大ヒットとなった映画第一弾の『映画すみっコぐらし とびだす絵本とひみつのコ』で脚本を務めた角田貴志さんが、再び脚本に参加しているということから“大人も泣ける”作品となっているのでしょうか?
◆脚本家・角田貴志さんの手がけたエピソードの特徴とは?
『映画すみっコぐらし』のシリーズ化のきっかけを生んだのは、第1作目で脚本を務めていた角田貴志さん。俳優でもあり、デザイナーでもあるという脚本家以外の顔も持つ方です。
映画第二弾『映画すみっコぐらし 青い月夜のまほうのコ』には不参加だったのですが、映画第3弾となる『映画すみっコぐらし ツギハギ工場のふしぎなコ』で4年ぶりに『映画すみっコぐらし』の脚本へ復帰となりました。
◆今回はこれまた別物? 新作すみっコの新境地
『映画すみっコぐらし ツギハギ工場のふしぎなコ』は、前作ともまた違った性質の映画となっていました。

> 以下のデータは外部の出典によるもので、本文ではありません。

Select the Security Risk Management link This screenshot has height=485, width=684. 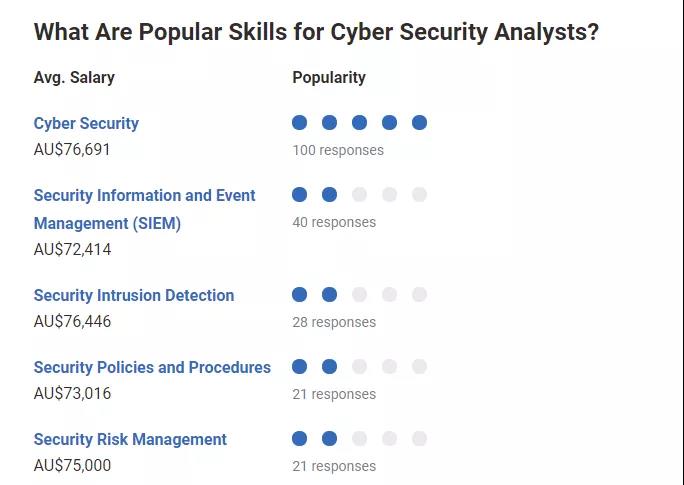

今作では、すみっコたちがひょんなことからおもちゃ工場で働くことになるというお話。
森の中にひっそりとたたずむこの工場は明らかに不自然なわけですが、すみっコたちはそんな工場の“くま工場長”に誘われておもちゃ作りを手伝うことになります。
しかし、やはり何も事件が起きないこともなく、このおもちゃ工場には秘密が隠されており、その秘密が終盤に向けて徐々に明らかになっていきます。
この秘密が終盤で明かされ、そこに一つのドラマが隠されているという点では前作と似ているともいえます。

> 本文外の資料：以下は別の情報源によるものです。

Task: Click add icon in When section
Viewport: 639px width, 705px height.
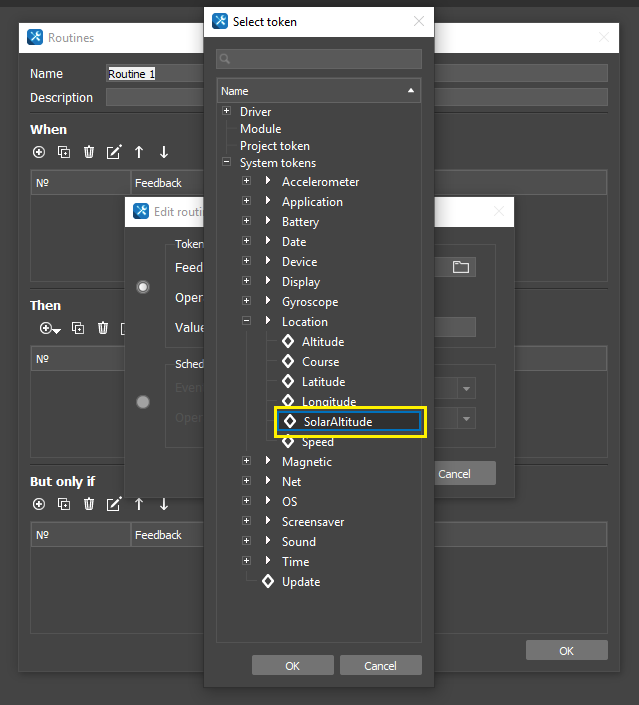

しっかり大人も想像しなかったようなまさかの真相が用意されており、その真相は思わずホロリとさせられるような切なさも秘めています。
しかし、一方で物語としては前作とはまったく違う筋道を成しています。
今回の映画のタイトルにある“ツギハギ工場のふしぎなコ”というサブタイトルにもひと仕掛けが用意されており、映画を観る前と観た後では少しニュアンスが異なる見え方がします。
クライマックスでは、映画らしい立体的なアクション要素もあったり、今回の映画の注目はそのエピソードの“着地のさせ方”にもあります。
エンドロールで描かれるエピローグの末に、映画の最後にスクリーンに映し出される驚きの仕掛け──今回も思わず唸らせられるような物語となっていました。